Le représentant permanent de la France s’est montré inquiet face aux menaces qui demeuraient dans le pays. La situation sécuritaire était très préoccupante, avec la présence active d’Al-Qaïda, la conduite d’assassinats ciblés et d’enlèvements. Les violations des droits de l’Homme persistaient et la situation humanitaire restait dramatique. Face à cette situation, le représentant permanent a salué la conclusion de la conférence du dialogue national en vue de la rédaction d’une nouvelle constitution. C’était une étape importante du processus de transition politique qui avait permis à tous les acteurs yéménites de s’exprimer et avait montré que le règlement des différends par le dialogue était possible. Il était maintenant important que chacune des échéances soit fixée dans le cadre d’un calendrier précis. Enfin, le représentant permanent a souligné le rôle très important du Conseil de sécurité qui devait rester engagé et vigilant pour la suite du processus de transition.

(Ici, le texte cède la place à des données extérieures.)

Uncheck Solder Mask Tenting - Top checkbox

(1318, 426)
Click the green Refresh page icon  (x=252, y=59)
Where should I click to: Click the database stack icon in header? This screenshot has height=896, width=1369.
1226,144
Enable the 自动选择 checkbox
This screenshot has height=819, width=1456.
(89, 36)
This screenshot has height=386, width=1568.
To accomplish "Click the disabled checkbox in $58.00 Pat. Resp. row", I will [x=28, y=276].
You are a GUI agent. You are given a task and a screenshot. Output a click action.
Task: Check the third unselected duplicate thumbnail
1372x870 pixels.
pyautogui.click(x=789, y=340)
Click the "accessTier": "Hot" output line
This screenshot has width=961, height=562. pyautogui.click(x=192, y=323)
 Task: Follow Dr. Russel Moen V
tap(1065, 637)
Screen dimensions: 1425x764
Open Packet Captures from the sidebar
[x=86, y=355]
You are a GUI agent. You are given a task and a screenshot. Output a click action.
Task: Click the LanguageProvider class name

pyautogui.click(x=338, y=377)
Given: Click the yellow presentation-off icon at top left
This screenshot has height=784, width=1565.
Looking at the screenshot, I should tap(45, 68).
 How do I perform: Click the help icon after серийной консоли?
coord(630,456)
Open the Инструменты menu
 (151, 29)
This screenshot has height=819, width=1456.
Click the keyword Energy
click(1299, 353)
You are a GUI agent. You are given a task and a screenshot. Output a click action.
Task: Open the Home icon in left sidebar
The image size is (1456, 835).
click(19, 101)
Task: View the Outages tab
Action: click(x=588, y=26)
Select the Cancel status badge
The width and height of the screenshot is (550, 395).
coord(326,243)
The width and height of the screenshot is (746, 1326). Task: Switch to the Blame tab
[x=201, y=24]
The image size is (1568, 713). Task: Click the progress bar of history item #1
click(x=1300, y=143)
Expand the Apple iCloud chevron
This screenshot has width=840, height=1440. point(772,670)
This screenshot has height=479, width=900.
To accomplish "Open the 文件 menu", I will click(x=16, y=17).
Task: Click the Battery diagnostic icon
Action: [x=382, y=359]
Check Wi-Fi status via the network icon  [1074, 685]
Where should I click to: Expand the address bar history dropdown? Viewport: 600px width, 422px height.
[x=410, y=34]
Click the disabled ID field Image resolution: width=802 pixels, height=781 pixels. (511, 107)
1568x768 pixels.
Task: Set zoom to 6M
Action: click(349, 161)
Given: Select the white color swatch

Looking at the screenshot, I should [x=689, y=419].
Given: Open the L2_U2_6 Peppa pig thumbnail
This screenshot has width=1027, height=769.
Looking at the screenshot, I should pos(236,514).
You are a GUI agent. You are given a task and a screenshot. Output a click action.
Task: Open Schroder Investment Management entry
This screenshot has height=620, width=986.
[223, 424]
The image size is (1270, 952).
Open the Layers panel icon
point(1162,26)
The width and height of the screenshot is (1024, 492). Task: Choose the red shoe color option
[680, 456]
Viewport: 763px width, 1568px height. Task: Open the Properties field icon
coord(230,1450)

- Le 26 février 2014, le Conseil de sécurité a adopté à l’unanimité la résolution 2140 sur le Yémen.

Le Représentant permanent de la France a indiqué que cette résolution témoignait du fait que le Conseil et la communauté internationale demeuraient pleinement engagés à accompagner le peuple yéménite dans les étapes suivantes du processus de transition démocratique. Il a également rappelé que les acteurs qui voudraient déstabiliser la transition politique feraient l’objet de sanctions du Conseil de sécurité. Enfin, cette résolution démontrait que quand le Conseil parlait d’une seule voix, il pouvait être moteur de changement.

Le Représentant permanent du Yémen a salué la contribution de la communauté internationale. Elle avait notamment joué un rôle essentiel concernant le dialogue entre tous les acteurs politiques, exemple de la coopération entre les Nations unies et les organisations régionales. Des problèmes économiques, humanitaires et sécuritaires subsistaient toutefois. C’est pourquoi le Représentant permanent du Yémen a appelé la communauté internationale à honorer ses engagements pour garantir la mise en œuvre de la conférence sur le dialogue national.

- Le 25 Mars 2014, le Conseil de sécurité a adopté une déclaration à la presse condamnant l’attentat terroriste perpétré le 24 mars dans l’Hadramaout, qui a tué 20 soldats.